Once HSBC produced verified evidence to show it was not the note holder on 4 June 2010, the burden shifted to the Chapmans to " demonstrat[e] specific facts, as opposed to allegations," to show Mountain 1st remained the note holder and possessed the lawful authority to cancel the note and deed of trust on 4 June 2010. Pacheco, 157 N.C.App. at 448, 579 S.E.2d at 507.

The Chapmans attack the authenticity and admissibility of the verified documents relied upon by the trial court in ruling on summary judgment. However, they produced no forecast of evidence to show Mountain 1st did not assign the note prior to and it was not " the person entitled to enforce the instrument" on 4 June 2010. N.C. Gen. Stat. § 25-3-604(a) (2013). The record demonstrates no genuine issue of fact that Mountain 1st was not the note holder when the purported Certificate of Satisfaction was filed on 4 June 2010.

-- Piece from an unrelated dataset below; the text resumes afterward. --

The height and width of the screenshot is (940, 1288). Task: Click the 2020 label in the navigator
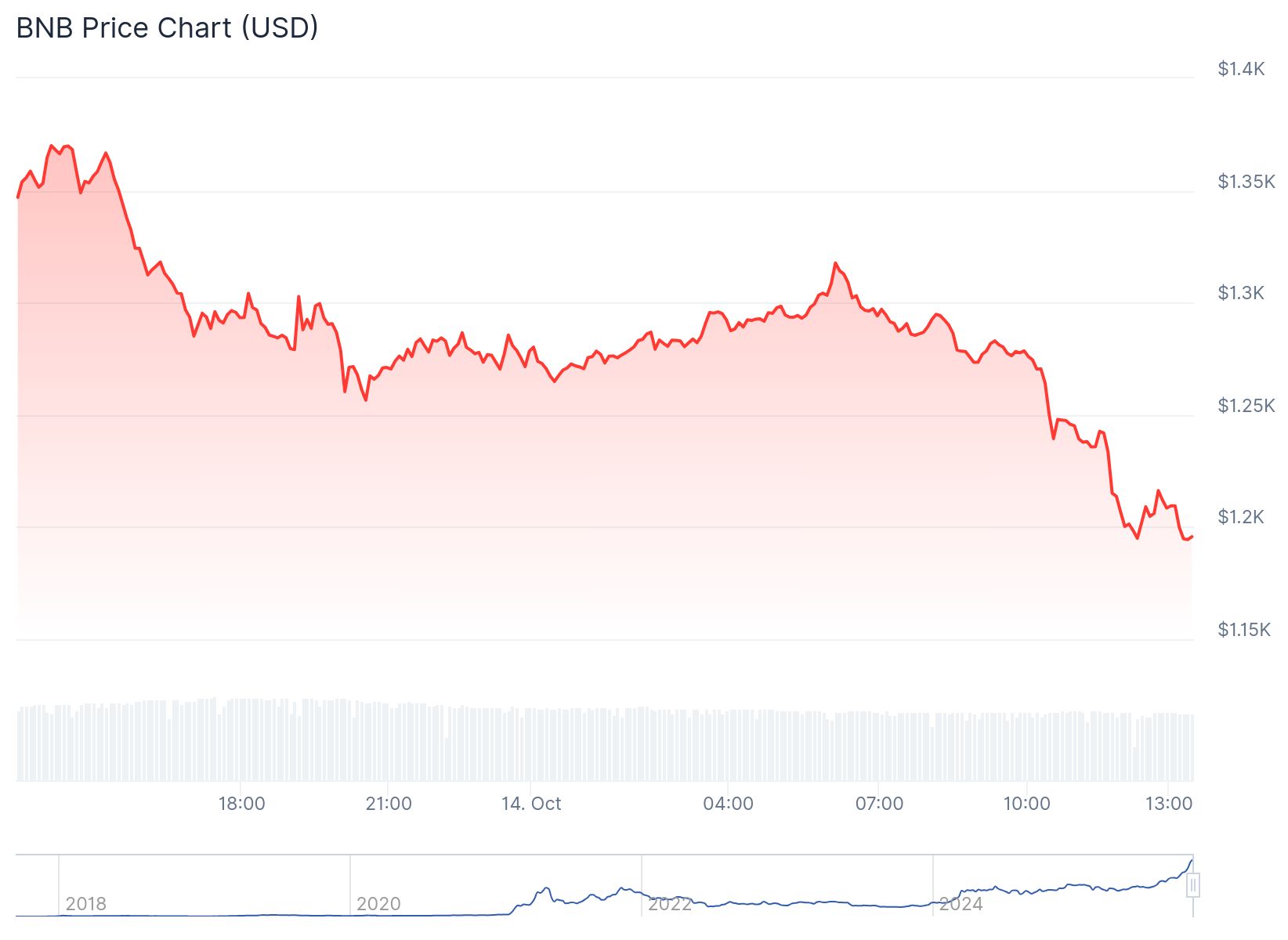[378, 904]
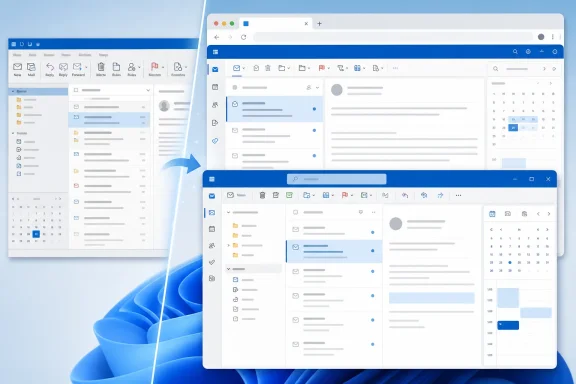
Task: Click the search box in bottom window title bar
Action: tap(336, 179)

2. Authority to Cancel the Promissory Note

" Discharge of instruments is controlled by N.C. Gen. Stat. § 25-3-604," a subsection of the UCC. G.E. Capital Mortg. Servs., Inc. v. Neely, 135 N.C.App. 187, 190, 519 S.E.2d 553, 556 (1999); see also N.C. Gen. Stat. § 45-37(e) (2013) ( " Any transaction subject to the provisions of the [UCC, Chapter 25], is controlled by the provisions of that act and not by this section." ). The statute provides:

(a) A person entitled to enforce an instrument, with or without consideration, may discharge the obligation of a party to pay the instrument (i) by an intentional voluntary act, such as surrender of the instrument to the party, destruction, mutilation, or cancellation of the instrument, cancellation or striking out of the party's signature, or the addition of words to the instrument indicating discharge, or (ii) by agreeing not to sue or otherwise renouncing rights against the party by a signed writing.

N.C. Gen. Stat. § 25-3-604(a) (2013).

Jeff Griffin, agent of Mountain 1st, was not " a person entitled to enforce [the] instrument" on 4 June 2010. Id. The record shows Mountain 1st assigned the note prior to that date, no longer held or owned the loan, and was not " a person entitled to enforce an instrument." Id. The erroneous satisfaction executed by Mountain 1st is invalid and was of no legal effect.

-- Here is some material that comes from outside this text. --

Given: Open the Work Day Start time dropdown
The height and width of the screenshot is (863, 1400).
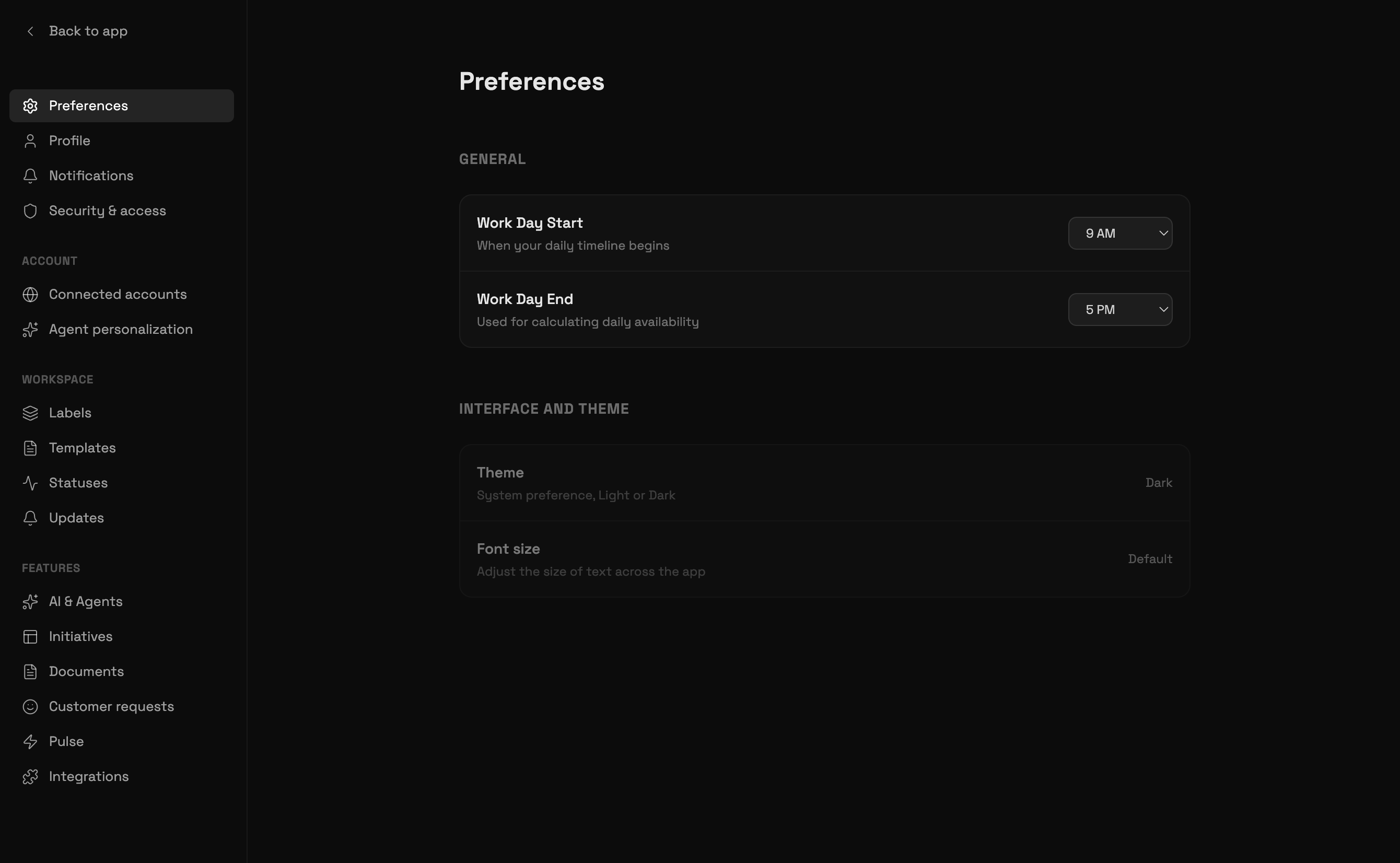Looking at the screenshot, I should tap(1120, 234).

C. HSBC's Status as Note Holder

The Chapmans argue a genuine issue of material fact exists of whether HSBC attained holder status of the promissory note. We disagree.

An entity is considered the holder of a promissory note when they are the party in

Page 806

possession of the original note, and the note is " payable either to bearer or to an identified person that is the person in possession." N.C. Gen. Stat. § 25-1-201(b)(21) (2013). Pursuant to our Uniform Commercial Code (" Code" ), a promissory note is payable to bearer when it:

(1) States that it is payable to bearer or to the order of bearer or otherwise indicates that the person in possession of the promise or order is entitled to payment;
(2) Does not state a payee; or
(3) States that it is payable to or to the order of cash or otherwise indicates that it is not payable to an identified person.

N.C. Gen. Stat. § 25-3-109 (2013).

" Except for negotiation by a remitter, if an instrument is payable to an identified person, negotiation requires transfer of possession of the instrument and its indorsement by the holder. If an instrument is payable to bearer, it may be negotiated by transfer of possession alone." N.C. Gen. Stat. § 25-3-201(b) (2013).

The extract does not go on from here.